Simply put, I'm me - and I like me; which is just as well, I suppose, as I have to live with myself. You, on the other hand, have a choice; perhaps you'll like me too; perhaps not. Regardless of the seriousness of my quest, which has probably led me to write an overly-serious profile, I am a man who is fun to be around. I am not at all comfortable in high heels and a little black dress [hopefully you are], but I wear a dinner jacket handsomely, and welcome the opportunity to 'dress up'.
I have to admit I've never seen so many 'glass half full', 'loves family and friends', 'enjoys good food and great wine' [who doesn't?], 'loves to travel', 'unique because I'm me','carpe diem', 'live, love, laugh' people assembled in one place. Originality rules! Being able to love and care for someone unconditionally, other than my children, doesn't make me unique, but it does seem to put me in a small minority. I am a natural leader, very sociable, and' people person', but I also recognise when to be no more than a fellow team member or to follow another's lead; awareness and adaptability dusted with a light coating of humility. ;)
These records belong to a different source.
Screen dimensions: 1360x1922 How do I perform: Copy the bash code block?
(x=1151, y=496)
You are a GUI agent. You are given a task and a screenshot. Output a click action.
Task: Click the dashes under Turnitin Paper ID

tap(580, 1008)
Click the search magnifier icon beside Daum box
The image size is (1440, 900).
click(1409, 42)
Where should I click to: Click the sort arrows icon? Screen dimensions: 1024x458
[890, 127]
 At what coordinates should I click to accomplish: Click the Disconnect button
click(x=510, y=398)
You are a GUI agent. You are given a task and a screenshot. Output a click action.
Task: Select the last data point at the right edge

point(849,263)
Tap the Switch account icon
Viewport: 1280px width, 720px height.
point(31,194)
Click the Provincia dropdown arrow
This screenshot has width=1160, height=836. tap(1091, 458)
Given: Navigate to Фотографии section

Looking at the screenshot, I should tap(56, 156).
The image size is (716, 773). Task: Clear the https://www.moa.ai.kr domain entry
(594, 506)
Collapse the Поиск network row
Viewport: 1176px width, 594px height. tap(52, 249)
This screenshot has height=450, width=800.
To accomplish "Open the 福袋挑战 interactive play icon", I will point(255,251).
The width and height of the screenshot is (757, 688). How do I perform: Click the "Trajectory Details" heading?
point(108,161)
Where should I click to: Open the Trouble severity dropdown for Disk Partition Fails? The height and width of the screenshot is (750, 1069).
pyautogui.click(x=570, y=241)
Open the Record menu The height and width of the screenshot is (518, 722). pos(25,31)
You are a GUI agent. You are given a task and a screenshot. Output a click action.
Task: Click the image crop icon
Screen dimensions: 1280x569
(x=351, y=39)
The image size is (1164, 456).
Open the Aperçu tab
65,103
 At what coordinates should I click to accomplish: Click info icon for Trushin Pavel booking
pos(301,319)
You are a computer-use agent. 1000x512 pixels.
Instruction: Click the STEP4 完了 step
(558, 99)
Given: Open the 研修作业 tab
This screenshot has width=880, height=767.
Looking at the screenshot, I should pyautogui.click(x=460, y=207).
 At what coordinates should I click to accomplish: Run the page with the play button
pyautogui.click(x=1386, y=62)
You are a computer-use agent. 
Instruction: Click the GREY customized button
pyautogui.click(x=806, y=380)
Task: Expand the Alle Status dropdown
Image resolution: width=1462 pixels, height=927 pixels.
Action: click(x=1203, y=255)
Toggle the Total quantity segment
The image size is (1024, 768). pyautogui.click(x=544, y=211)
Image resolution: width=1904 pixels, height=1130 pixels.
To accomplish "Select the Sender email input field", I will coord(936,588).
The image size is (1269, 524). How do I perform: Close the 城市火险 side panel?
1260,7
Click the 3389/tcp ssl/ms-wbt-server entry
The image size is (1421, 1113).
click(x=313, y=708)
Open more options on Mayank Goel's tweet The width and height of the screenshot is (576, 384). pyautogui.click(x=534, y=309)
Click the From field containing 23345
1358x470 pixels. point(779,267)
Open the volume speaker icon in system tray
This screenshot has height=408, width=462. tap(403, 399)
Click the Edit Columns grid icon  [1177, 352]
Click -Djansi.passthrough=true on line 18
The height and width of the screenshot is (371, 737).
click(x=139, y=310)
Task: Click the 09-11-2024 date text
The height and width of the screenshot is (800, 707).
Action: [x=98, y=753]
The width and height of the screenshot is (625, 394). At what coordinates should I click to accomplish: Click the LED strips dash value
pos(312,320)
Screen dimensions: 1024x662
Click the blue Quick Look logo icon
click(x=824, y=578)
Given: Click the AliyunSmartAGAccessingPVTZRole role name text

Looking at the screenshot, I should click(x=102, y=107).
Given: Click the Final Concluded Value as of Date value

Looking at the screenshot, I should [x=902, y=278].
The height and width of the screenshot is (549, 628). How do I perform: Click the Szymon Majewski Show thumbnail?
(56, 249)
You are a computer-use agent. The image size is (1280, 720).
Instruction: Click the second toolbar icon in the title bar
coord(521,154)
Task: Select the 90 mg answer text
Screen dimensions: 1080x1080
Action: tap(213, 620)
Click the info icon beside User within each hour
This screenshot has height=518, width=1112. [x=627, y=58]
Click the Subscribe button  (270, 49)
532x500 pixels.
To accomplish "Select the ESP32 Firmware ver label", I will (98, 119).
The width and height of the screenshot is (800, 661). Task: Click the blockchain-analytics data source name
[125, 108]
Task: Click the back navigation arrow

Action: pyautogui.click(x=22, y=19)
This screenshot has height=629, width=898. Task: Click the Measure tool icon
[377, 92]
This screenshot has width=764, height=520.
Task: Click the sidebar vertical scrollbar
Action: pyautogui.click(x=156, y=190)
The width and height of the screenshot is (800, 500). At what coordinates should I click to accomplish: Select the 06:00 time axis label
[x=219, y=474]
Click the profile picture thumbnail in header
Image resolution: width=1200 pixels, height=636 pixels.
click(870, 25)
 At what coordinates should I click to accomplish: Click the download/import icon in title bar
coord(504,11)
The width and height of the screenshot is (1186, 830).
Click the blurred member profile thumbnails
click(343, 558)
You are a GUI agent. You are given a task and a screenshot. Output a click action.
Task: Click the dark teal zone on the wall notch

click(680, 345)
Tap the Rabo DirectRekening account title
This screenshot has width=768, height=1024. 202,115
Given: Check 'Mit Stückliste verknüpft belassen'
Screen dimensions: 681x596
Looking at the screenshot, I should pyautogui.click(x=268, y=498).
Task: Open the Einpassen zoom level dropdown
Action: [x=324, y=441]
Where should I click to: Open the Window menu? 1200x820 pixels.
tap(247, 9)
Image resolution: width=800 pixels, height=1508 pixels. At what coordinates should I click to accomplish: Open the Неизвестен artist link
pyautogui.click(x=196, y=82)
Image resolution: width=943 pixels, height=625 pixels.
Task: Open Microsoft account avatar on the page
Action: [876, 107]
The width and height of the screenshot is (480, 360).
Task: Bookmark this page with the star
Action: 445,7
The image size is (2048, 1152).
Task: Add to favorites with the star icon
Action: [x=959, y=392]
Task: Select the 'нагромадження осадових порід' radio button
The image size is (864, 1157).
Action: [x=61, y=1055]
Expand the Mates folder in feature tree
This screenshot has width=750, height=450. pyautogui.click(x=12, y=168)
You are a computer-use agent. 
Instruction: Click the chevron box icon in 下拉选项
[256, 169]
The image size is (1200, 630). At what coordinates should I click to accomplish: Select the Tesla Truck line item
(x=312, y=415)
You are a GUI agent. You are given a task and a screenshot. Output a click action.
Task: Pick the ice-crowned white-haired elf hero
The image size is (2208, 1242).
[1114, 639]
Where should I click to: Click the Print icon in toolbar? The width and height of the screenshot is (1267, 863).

My standards are high in everything I do. I'm very selective, but would you want it any other way? I'm a true English gentleman who is intelligent, worldly, well-traveled, well-educated, cultured, sophisticated yet straightforward, down to earth, romantic, an avid reader and learner, sociable, humorous (my humour tends to be from real life situations, witty, or wickedly sarcastic - but not in a nasty way!), quick-witted, giving, non-judgmental, loyal, honest, respectful, passionate about everything I choose to do ... the list goes on ... but I also have my good points! I'm fortunate to be able to turn my mind and my hands successfully to most things, and I've even been known to use them both at the same time. I'm far removed from the average 63-year-old, and I'm certainly not looking to share the rest of my life's journey with 'Ms Average'. I'm not looking for 'dating', a casual relationship, 'hanging out' or 'intimate encounters', but instead I seek that last great love of my life. I'd rather stay single than wallow around endlessly in a murky pond. That said, every relationship has to start somewhere. If you're not serious about finding a match, then please don't waste my time; it's too precious. I get along just fine alone, but I know I'm so much happier in a loving and committed relationship.
I am looking for someone who is very 'normal'. I don't expect you to have discarded all your so-called 'baggage' from past disappointments, but it would be nice if you've learned to live with it. I'm serious in my search, I'm not looking to be 'rescued' - I don't need it - and I have no desire to rescue anyone else. I don't want to seem mean, but I've been there twice before and have no desire to go there yet again. So if you have emotional, mental, financial, family, weight, alcohol, drug, commitment, self-esteem or other significant problems in your life, please contact the relevant counsellor rather than me.
I do not respond to 'flirts', 'wants to meet', being added as a 'favourite', or those without representative photographs. POF is not, after all, a 'candy store'. I wish you all the best of luck in your search for whatever or whomsoever it might be.
A note: For those of you that haven't read POF's 'rules', if our ages are more than 14 years apart [POF's owner, Marcus, seems to have a 'thing' about age difference!] or if I'm not in your stated search age range, I cannot contact you. It seems that many women have 'underestimated' their age - a simple mistake, surely? I have not. Strangely, at least from my experience, there seems to be an 'age bulge' around 49! It also seems that most are looking for a significantly younger man; well, I wish you the best of luck. For me, age is not a priority; I don't need a younger woman to make me feel youthful, vibrant, attractive and sensual. However, attractiveness is important to me, along with such qualities as one's innate character, curiosity and intelligence; Again, my experience here is that there are few beyond their mid-50s who spark my interest. Finally, in this diatribe, regardless of how many letters and flirts you purport to receive, please behave like a lady and have the decency to reply to someone who pens a 'proper letter' - even if it's only a stock 'thanks, but no thanks' response. What was that about a 'golden rule'?